* [Your assignment]:
Look over the lines below. Report each one that includes the string "pixels".
_____
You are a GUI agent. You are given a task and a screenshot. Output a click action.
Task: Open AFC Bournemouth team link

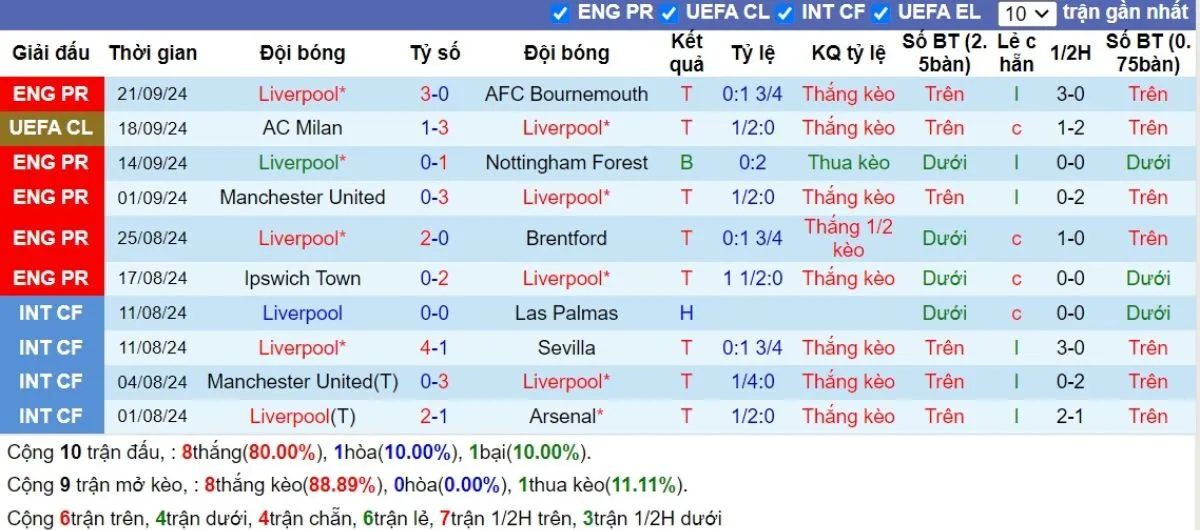(x=566, y=94)
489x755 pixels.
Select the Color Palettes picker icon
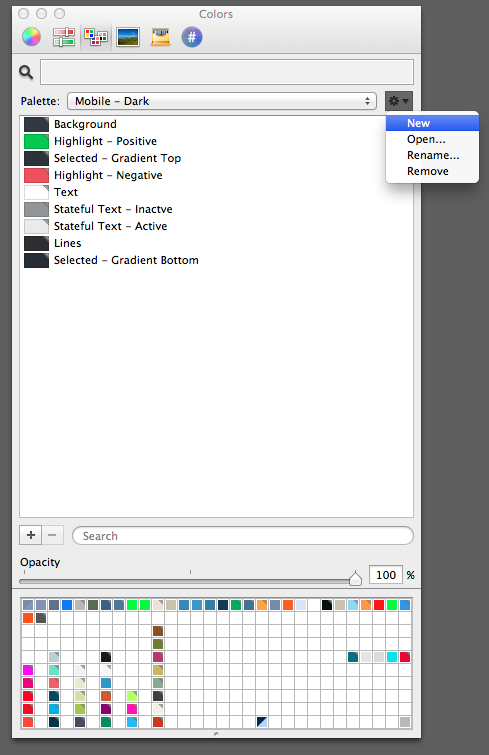pyautogui.click(x=96, y=37)
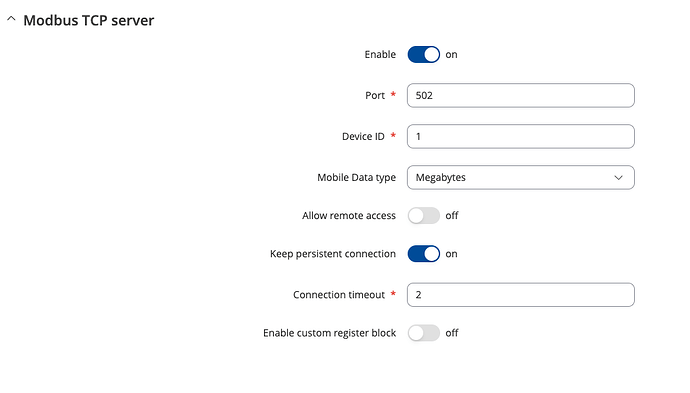The width and height of the screenshot is (690, 393).
Task: Click the dropdown arrow next to Megabytes
Action: [x=618, y=178]
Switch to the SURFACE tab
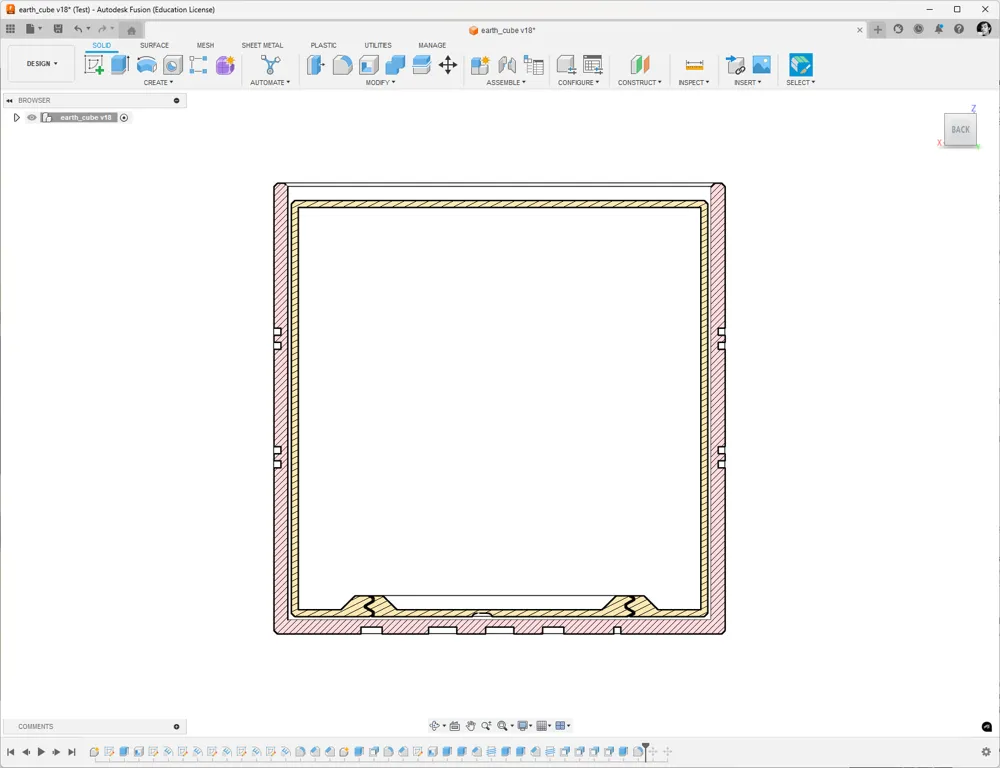The image size is (1000, 768). (x=154, y=45)

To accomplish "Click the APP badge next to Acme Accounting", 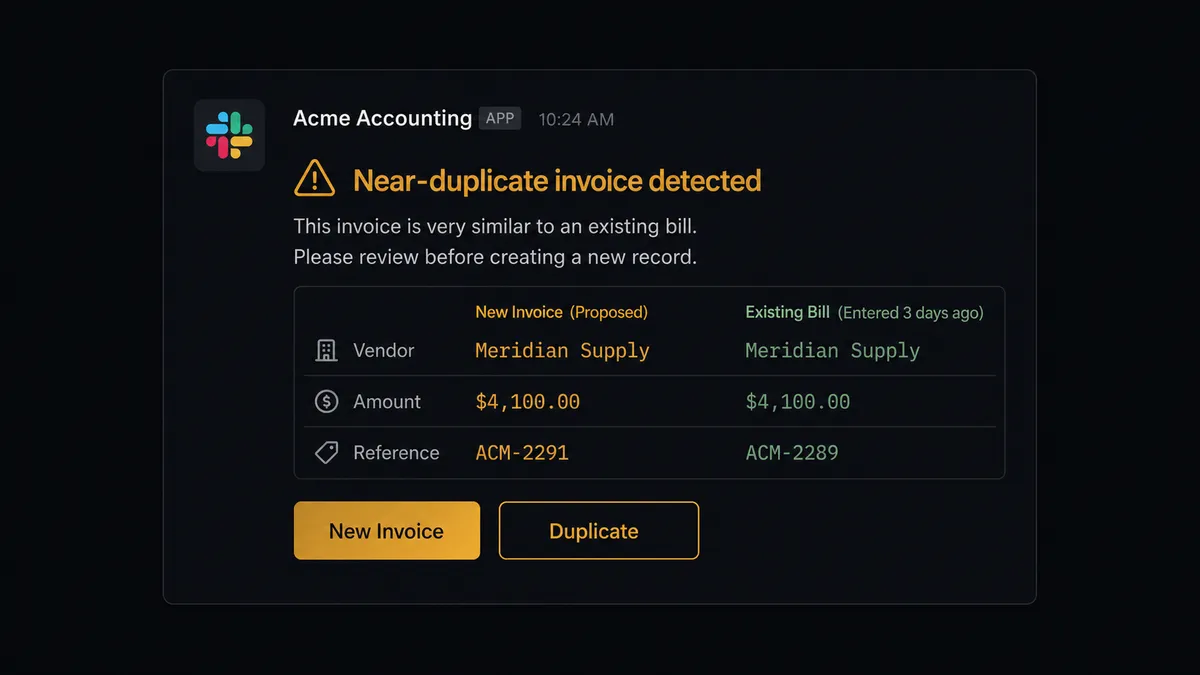I will tap(500, 118).
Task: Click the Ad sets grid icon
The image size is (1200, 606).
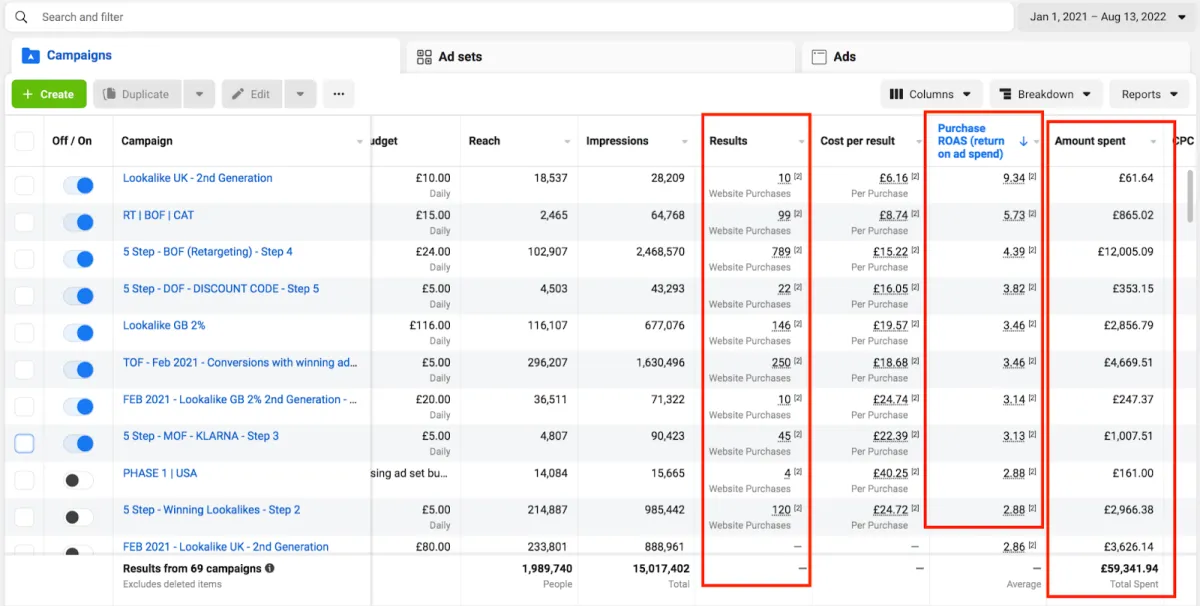Action: [x=424, y=57]
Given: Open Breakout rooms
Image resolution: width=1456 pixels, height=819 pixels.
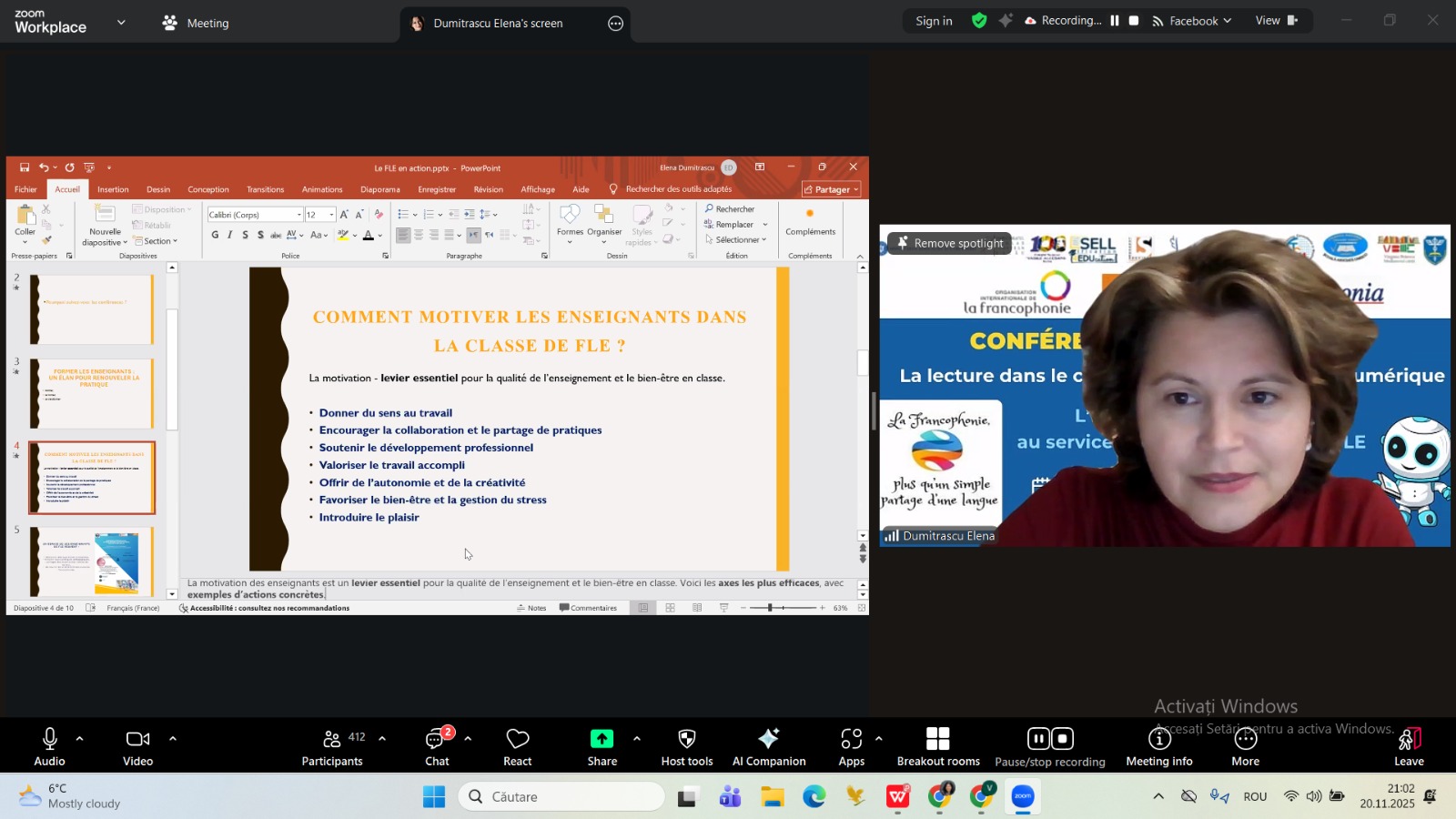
_____
* [Output of the task]:
489x755 pixels.
Image resolution: width=1456 pixels, height=819 pixels.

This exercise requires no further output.